Any help will be appreciated.

Thanks in Advance.

Regards,
Amar Mundankar.
From: Lou on

"Amar Mundankar" <amarmundankar(a)gmail.com> wrote in message
news:98490d9b-62a7-4d1e-bbb8-1e5b2d460158(a)u15g2000prd.googlegroups.com...
> Hi all,
> Below is the code, I am trying to run.
>
> proc sort data=ftf_out.want1 out=ftf_out.want(drop=n _name_);
> by PLTK_PLAN_ID;
> run;
>
> Dataset want1 has 6.7 Million records.
> I am getting error as
> ERROR: Utility file write failed. Probable disk full condition.
> I tried few options like changing the location of UTILLOC system
> option and set this option to a parmanent library having adequate
> space.
> What can be the problem ??
> Please help. I have to run other steps on Sorted dataset. I am not
> able to start other processing.
> Any help will be appreciated.

PROC SORT starts with the original, unsorted dataset and builds the
finished, sorted dataset, using some sort work files along the way. At a
minimum, it'll need disk space amounting to double that of the original
dataset, however briefly, and some more besides for sort work files.

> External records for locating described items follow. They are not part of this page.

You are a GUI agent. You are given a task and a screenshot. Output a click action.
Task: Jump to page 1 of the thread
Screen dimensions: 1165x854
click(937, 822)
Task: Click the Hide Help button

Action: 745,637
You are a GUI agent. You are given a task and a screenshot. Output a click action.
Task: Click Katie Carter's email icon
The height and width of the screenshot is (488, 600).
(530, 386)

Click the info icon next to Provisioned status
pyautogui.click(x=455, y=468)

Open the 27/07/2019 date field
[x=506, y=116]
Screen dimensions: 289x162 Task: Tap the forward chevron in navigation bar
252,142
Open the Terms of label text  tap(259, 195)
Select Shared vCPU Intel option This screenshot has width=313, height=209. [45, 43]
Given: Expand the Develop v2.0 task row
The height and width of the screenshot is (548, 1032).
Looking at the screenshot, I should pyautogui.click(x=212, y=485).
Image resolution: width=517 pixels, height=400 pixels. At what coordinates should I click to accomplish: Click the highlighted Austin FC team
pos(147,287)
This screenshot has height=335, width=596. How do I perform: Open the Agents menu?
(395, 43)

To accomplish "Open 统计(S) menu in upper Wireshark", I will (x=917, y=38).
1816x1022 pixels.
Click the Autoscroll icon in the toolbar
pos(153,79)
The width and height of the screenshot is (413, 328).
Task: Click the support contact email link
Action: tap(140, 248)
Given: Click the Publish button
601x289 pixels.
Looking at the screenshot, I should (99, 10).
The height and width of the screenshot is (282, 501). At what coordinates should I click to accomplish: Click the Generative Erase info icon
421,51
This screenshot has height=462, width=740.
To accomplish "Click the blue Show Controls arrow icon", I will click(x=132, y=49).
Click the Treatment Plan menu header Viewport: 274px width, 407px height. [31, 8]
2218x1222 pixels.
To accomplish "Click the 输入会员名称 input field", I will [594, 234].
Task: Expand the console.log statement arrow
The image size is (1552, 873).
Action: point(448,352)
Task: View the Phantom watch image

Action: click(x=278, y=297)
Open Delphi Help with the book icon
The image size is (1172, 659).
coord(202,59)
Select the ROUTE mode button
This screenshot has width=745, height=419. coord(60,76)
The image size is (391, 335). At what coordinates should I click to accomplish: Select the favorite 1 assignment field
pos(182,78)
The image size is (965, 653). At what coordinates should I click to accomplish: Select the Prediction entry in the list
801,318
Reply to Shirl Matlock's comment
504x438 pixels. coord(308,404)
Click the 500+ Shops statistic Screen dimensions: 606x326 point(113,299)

If you don't have enough disk space to accommodate all that, there are a
couple of options to try.

The first, and easiest, is to use the TAGSORT option. During a regular
sort, all the non-key variables are dragged along for the ride. TAGSORT
sorts just the by-variables, along with the observation number in the
original dataset that particular combination of by-values came from. Once
the by-variables are sorted, it uses the observation number to randomly
access the original dataset and build the final output dataset. Because a
tagsort doesn't carry along all the other variables on each observation, it
can use considerably less disk space to sort a file. The trade-off is that
it takes more time than a plain old sort, but in cases where you can't do a
plain old sort, it may be worth it. The syntax is

PROC SORT DATA = A OUT = B TAGSORT;
BY by-variable;
QUIT;

If you still don't have enough disk space, you can try breaking it down. I
can't tell if your by-variable is composed of character or numeric values
but assuming the first character is alphabetic, you pull out all
observations where the first character is 'A', sort that, then pull out
everything where the first character is 'B', sort that, append the output of
the second sort to the output of the first sort, delete the output of the
second sort, and go on with all the observations where the first character
is 'C', and so on. This will take considerably more time to run, and more
time to code, but if all else fails, this will eventually get the job done,
assuming your disk isn't full-up before you start. The code would look
something like

PROC SORT DATA = A (WHERE = (by-variable =: 'A')) OUT = sorted;
BY by-variable;
PROC SORT DATA = A (WHERE = (by-variable =: 'B')) OUT = temp;
BY by-variable;
PROC APPEND BASE = SORTED DATA = TEMP;
PROC SQL; DROP TABLE TEMP;
PROC SORT DATA = A (WHERE = (by-variable =: 'C')) OUT = temp;
etc.

Cutting down on the code you have to write by putting it all into a macro is
left as an exercise for the reader, though with copy and paste it's possibly
not a real big deal to just write the code explicitly in the program,
depending on how many groups you have to break the task into.